- _Exercise objective_
Leaving out the pictures, please reproduce exactly and only the lines from the one that contains "1568x453 pixels. At" through the last line below.
########################################
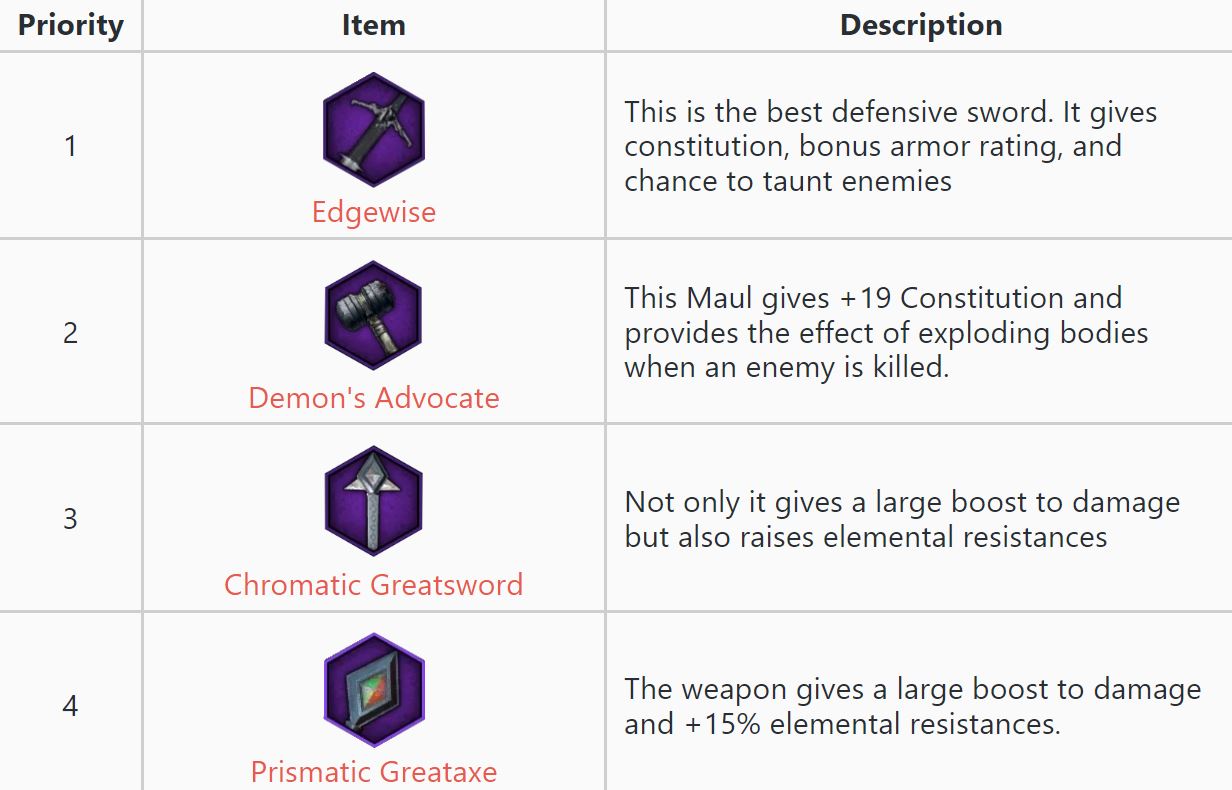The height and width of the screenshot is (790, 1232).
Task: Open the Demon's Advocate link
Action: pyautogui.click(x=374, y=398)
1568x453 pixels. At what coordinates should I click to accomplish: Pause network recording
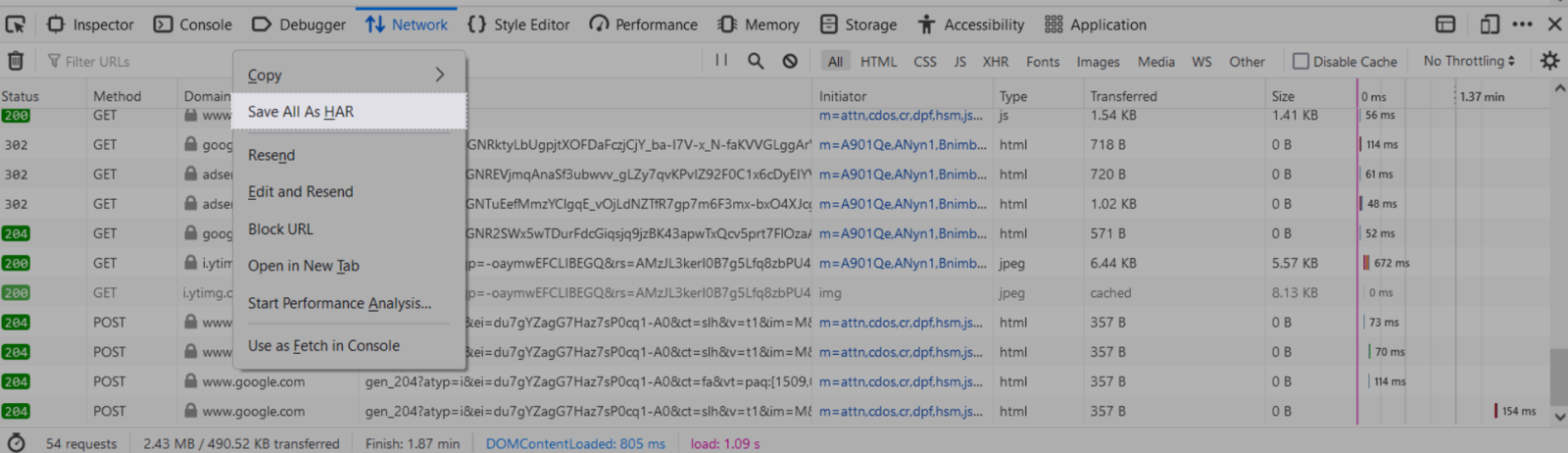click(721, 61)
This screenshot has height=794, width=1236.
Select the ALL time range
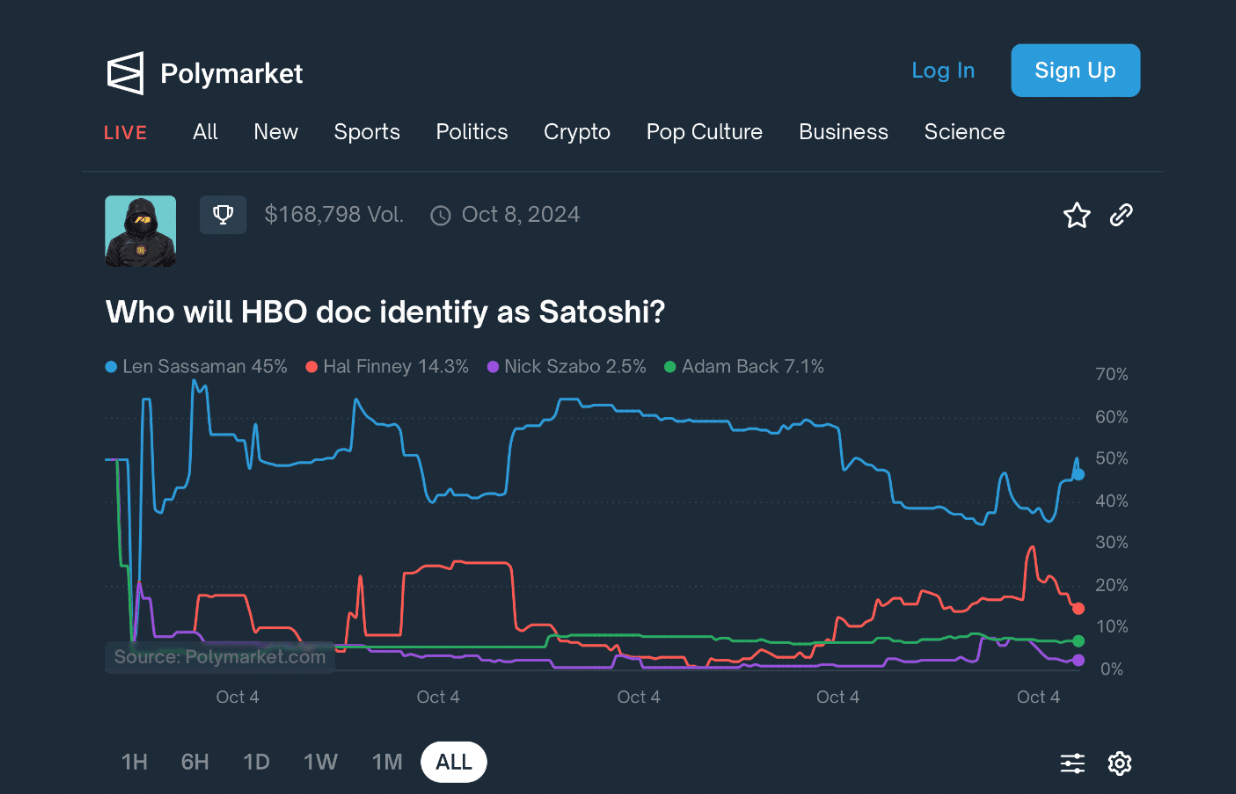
########################################
- _The completed task_
1568x453 pixels. At what coordinates should I click to accomplish: Pause network recording
click(721, 61)
This screenshot has height=794, width=1236.
Select the ALL time range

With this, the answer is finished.